A Sample Day of Healthy Eating for Me
I get asked all the time what I eat. Somehow people think I am this perfect angel who only eats kale, organic berries, and triple purified water.
While I would say I do eat pretty well, I live by the 10-20% moderation rule where I am ok not eating well for a small % of the week’s meals.
So ice cream once a week, maybe a frozen pizza—it’s not the end of the world. But for most meals, I eat real and eat clean.
Here is a sample day’s worth. I will preface this by saying this isn’t what I am currently doing, since I am training 15 plus hours a week for Ironman so my calories and carb needs are much higher now. I might have what is below but will eat larger portions or include more carbs with the meals.
This would be more for a typical pre-tri diet where I am only exercising 4-6 hours a week:
Breakfast: 6 whole local free range eggs, cooked in about a tablespoon of coconut oil, scrambled with a cup or two of veggies. Possibly an apple or some berries if it is a big workout day.

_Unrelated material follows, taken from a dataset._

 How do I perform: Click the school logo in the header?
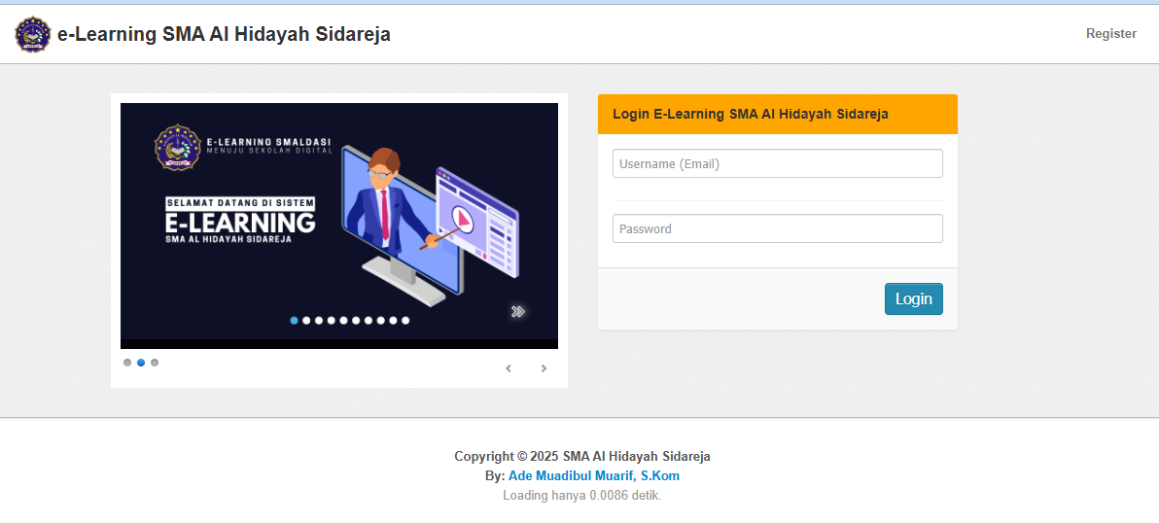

Snack or post-workout: Smoothie at the TC made with frozen berries, whey protein, almond milk, and our hydrolyzed collagen.
Lunch: Huge salad with dark leafy greens. Protein would be chicken usually but could be steak or fish. Fats would be olive oil and vinegar with some slivered almonds or other nuts.
Snack: String cheese, a natural (non-nitrate) local beef stick. Possibly a handful of raw nuts if still hungry.
Dinner: Protein (different than lunch) so it might be fish, beef, chicken, or something else. Will have at least one main non-starchy vegetable. Asparagus has been a favorite lately, but brussels sprouts with a tiny amount of bacon has been another favorite. Low carb is important in the evenings unless you are exercising hard at night.
Water intake is about a gallon and I do my best to spread it out throughout the day.
For women, reducing portion size by about 30% is probably best.
These are very general guidelines but I hope that gives you an idea of an ideal eating day with the combinations of fats, proteins, and carbs.
The more you can avoid:
-Enriched wheat anything
-Vegetable oils (canola, soy, etc)
The much healthier, leaner, and more energetic you will be.